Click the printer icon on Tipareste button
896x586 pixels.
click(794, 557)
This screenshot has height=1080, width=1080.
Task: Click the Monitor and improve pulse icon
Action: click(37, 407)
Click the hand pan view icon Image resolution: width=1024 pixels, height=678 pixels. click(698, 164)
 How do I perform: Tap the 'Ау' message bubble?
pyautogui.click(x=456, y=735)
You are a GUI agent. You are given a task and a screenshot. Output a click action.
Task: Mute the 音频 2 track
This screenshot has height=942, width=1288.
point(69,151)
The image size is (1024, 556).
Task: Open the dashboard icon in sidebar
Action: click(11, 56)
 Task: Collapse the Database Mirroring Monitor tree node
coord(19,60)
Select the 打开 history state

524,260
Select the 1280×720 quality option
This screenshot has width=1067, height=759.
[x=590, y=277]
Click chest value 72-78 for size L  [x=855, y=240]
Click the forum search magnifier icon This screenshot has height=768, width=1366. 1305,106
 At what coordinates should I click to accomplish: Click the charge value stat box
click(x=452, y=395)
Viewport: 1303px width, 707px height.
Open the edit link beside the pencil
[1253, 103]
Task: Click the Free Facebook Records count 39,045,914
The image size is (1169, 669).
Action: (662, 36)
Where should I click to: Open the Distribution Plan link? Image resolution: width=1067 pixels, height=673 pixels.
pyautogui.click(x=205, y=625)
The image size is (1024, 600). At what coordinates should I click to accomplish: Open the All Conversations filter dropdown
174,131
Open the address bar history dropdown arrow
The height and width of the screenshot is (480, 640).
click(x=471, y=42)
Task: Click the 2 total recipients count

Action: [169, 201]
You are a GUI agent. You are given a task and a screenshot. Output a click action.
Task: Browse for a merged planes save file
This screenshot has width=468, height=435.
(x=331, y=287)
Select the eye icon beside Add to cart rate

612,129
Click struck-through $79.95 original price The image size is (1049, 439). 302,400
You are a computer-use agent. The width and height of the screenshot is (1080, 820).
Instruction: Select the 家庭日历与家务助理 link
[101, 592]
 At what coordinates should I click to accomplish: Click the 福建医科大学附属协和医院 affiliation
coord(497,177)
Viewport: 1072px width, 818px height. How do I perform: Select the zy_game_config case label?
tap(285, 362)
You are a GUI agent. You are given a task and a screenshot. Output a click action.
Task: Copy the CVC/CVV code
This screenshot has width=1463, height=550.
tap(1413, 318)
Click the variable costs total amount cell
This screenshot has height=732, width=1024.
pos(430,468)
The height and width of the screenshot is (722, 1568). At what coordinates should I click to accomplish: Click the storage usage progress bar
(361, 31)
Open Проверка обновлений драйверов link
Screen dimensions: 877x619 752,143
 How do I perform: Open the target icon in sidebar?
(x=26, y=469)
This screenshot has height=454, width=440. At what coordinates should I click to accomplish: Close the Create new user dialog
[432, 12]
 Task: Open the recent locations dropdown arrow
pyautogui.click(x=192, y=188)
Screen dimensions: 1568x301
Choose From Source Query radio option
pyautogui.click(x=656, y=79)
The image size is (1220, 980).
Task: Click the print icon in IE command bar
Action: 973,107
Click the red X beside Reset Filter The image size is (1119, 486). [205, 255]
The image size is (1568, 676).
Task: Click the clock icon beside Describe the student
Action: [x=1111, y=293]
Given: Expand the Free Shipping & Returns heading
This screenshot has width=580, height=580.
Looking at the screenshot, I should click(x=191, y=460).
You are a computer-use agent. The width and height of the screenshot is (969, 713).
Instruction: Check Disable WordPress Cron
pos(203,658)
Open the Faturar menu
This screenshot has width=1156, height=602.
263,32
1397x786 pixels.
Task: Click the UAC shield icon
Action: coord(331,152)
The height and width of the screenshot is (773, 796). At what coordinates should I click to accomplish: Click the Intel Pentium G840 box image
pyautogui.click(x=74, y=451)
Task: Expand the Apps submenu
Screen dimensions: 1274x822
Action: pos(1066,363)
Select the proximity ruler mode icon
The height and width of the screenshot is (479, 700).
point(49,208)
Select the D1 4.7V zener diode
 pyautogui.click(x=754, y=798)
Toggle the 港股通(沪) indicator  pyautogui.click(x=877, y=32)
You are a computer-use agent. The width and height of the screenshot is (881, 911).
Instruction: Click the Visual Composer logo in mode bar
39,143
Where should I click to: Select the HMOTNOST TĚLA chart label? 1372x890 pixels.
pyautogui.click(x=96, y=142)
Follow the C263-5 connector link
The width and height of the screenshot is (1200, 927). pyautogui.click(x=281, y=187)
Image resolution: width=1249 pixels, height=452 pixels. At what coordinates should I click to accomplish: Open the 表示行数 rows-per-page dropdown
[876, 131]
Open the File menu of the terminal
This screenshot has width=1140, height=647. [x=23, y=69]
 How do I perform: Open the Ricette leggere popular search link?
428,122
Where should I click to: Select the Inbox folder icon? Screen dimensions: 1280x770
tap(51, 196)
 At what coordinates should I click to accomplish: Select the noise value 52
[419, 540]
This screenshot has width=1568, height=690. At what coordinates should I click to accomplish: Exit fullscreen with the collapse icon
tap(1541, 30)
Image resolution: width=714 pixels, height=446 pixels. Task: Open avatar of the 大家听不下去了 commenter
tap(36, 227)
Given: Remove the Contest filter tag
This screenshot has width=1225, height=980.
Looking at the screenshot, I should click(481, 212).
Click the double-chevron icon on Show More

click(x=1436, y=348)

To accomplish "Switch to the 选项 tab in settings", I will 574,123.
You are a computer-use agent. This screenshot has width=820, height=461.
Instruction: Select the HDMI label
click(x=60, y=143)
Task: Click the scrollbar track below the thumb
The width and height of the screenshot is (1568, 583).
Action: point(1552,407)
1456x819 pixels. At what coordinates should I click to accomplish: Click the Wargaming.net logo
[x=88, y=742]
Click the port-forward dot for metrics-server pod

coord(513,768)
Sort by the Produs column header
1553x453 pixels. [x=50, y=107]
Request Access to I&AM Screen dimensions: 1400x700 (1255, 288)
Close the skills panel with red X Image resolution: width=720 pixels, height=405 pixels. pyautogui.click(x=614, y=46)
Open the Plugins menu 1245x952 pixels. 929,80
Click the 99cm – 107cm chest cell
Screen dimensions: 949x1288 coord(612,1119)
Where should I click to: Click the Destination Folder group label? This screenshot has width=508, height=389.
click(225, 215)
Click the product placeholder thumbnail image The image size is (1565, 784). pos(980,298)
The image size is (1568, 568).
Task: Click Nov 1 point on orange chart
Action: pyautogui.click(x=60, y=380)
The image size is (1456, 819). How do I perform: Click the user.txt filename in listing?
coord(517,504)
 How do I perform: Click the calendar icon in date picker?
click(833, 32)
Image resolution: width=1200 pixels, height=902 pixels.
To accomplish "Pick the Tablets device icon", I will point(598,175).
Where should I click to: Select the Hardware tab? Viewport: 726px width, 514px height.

__________________________________________________

* _What is being asked_
In the data above, which lines lie between the line with "Task: Click the 2 total recipients count" and the line with "Task: Copy the CVC/CVV code", inclusive? Print those lines exactly and nothing else.

* _Problem solution_
Task: Click the 2 total recipients count

Action: [169, 201]
You are a GUI agent. You are given a task and a screenshot. Output a click action.
Task: Browse for a merged planes save file
This screenshot has width=468, height=435.
(x=331, y=287)
Select the eye icon beside Add to cart rate

612,129
Click struck-through $79.95 original price The image size is (1049, 439). 302,400
You are a computer-use agent. The width and height of the screenshot is (1080, 820).
Instruction: Select the 家庭日历与家务助理 link
[101, 592]
 At what coordinates should I click to accomplish: Click the 福建医科大学附属协和医院 affiliation
coord(497,177)
Viewport: 1072px width, 818px height. How do I perform: Select the zy_game_config case label?
tap(285, 362)
You are a GUI agent. You are given a task and a screenshot. Output a click action.
Task: Copy the CVC/CVV code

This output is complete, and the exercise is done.